↓↓↓

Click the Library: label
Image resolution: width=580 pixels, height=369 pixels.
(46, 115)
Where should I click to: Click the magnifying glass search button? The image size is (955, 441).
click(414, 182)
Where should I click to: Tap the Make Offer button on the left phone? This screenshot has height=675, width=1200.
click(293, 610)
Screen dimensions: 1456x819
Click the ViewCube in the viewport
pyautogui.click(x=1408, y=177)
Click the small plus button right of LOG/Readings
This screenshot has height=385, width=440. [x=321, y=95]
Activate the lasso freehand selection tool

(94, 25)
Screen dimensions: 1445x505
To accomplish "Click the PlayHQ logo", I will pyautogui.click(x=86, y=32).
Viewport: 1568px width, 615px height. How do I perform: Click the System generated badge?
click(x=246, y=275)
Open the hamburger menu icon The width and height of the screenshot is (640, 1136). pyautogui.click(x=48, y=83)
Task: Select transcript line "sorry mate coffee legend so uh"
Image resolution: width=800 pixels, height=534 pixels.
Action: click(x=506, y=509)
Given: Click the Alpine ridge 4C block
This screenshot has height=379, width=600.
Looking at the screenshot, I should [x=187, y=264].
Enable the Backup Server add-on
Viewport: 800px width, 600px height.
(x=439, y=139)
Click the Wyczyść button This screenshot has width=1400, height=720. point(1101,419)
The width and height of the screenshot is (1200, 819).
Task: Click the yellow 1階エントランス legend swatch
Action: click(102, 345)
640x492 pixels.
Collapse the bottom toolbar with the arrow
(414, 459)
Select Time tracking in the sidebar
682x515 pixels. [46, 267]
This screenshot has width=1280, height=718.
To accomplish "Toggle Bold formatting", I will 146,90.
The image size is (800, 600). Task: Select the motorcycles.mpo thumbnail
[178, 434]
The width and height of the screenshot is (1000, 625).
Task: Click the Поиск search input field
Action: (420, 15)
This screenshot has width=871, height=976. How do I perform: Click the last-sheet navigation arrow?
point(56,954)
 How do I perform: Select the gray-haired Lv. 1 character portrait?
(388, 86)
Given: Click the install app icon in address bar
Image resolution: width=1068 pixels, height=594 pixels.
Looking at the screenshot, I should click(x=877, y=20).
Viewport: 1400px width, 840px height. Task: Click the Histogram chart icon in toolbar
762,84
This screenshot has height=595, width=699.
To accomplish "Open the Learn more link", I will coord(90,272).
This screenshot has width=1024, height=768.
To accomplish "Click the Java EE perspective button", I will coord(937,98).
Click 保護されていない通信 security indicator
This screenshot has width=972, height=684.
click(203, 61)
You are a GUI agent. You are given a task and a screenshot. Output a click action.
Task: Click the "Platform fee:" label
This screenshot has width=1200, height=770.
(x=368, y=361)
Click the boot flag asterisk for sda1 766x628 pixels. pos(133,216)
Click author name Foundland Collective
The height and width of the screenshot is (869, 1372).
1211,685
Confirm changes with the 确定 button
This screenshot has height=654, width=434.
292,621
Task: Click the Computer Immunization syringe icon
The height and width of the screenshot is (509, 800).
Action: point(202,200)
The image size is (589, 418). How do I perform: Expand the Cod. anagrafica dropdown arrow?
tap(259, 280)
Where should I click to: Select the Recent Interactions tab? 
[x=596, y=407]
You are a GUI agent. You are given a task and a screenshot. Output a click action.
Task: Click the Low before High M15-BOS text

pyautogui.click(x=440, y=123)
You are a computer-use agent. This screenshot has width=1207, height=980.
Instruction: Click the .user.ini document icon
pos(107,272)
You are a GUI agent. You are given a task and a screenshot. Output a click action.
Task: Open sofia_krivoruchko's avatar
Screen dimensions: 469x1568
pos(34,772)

↑↑↑

Having read the material, set all of it down again without a single difference.

Click the Library: label
Image resolution: width=580 pixels, height=369 pixels.
(46, 115)
Where should I click to: Click the magnifying glass search button? The image size is (955, 441).
click(414, 182)
Where should I click to: Tap the Make Offer button on the left phone? This screenshot has height=675, width=1200.
click(293, 610)
Screen dimensions: 1456x819
Click the ViewCube in the viewport
pyautogui.click(x=1408, y=177)
Click the small plus button right of LOG/Readings
This screenshot has height=385, width=440. [x=321, y=95]
Activate the lasso freehand selection tool

(94, 25)
Screen dimensions: 1445x505
To accomplish "Click the PlayHQ logo", I will pyautogui.click(x=86, y=32).
Viewport: 1568px width, 615px height. How do I perform: Click the System generated badge?
click(x=246, y=275)
Open the hamburger menu icon The width and height of the screenshot is (640, 1136). pyautogui.click(x=48, y=83)
Task: Select transcript line "sorry mate coffee legend so uh"
Image resolution: width=800 pixels, height=534 pixels.
Action: click(x=506, y=509)
Given: Click the Alpine ridge 4C block
This screenshot has height=379, width=600.
Looking at the screenshot, I should [x=187, y=264].
Enable the Backup Server add-on
Viewport: 800px width, 600px height.
(x=439, y=139)
Click the Wyczyść button This screenshot has width=1400, height=720. point(1101,419)
The width and height of the screenshot is (1200, 819).
Task: Click the yellow 1階エントランス legend swatch
Action: click(102, 345)
640x492 pixels.
Collapse the bottom toolbar with the arrow
(414, 459)
Select Time tracking in the sidebar
682x515 pixels. [46, 267]
This screenshot has width=1280, height=718.
To accomplish "Toggle Bold formatting", I will 146,90.
The image size is (800, 600). Task: Select the motorcycles.mpo thumbnail
[178, 434]
The width and height of the screenshot is (1000, 625).
Task: Click the Поиск search input field
Action: (420, 15)
This screenshot has width=871, height=976. How do I perform: Click the last-sheet navigation arrow?
point(56,954)
 How do I perform: Select the gray-haired Lv. 1 character portrait?
(388, 86)
Given: Click the install app icon in address bar
Image resolution: width=1068 pixels, height=594 pixels.
Looking at the screenshot, I should click(x=877, y=20).
Viewport: 1400px width, 840px height. Task: Click the Histogram chart icon in toolbar
762,84
This screenshot has height=595, width=699.
To accomplish "Open the Learn more link", I will coord(90,272).
This screenshot has width=1024, height=768.
To accomplish "Click the Java EE perspective button", I will coord(937,98).
Click 保護されていない通信 security indicator
This screenshot has width=972, height=684.
click(203, 61)
You are a GUI agent. You are given a task and a screenshot. Output a click action.
Task: Click the "Platform fee:" label
This screenshot has width=1200, height=770.
(x=368, y=361)
Click the boot flag asterisk for sda1 766x628 pixels. pos(133,216)
Click author name Foundland Collective
The height and width of the screenshot is (869, 1372).
1211,685
Confirm changes with the 确定 button
This screenshot has height=654, width=434.
292,621
Task: Click the Computer Immunization syringe icon
The height and width of the screenshot is (509, 800).
Action: point(202,200)
The image size is (589, 418). How do I perform: Expand the Cod. anagrafica dropdown arrow?
tap(259, 280)
Where should I click to: Select the Recent Interactions tab? 
[x=596, y=407]
You are a GUI agent. You are given a task and a screenshot. Output a click action.
Task: Click the Low before High M15-BOS text

pyautogui.click(x=440, y=123)
You are a computer-use agent. This screenshot has width=1207, height=980.
Instruction: Click the .user.ini document icon
pos(107,272)
You are a GUI agent. You are given a task and a screenshot. Output a click action.
Task: Open sofia_krivoruchko's avatar
Screen dimensions: 469x1568
pos(34,772)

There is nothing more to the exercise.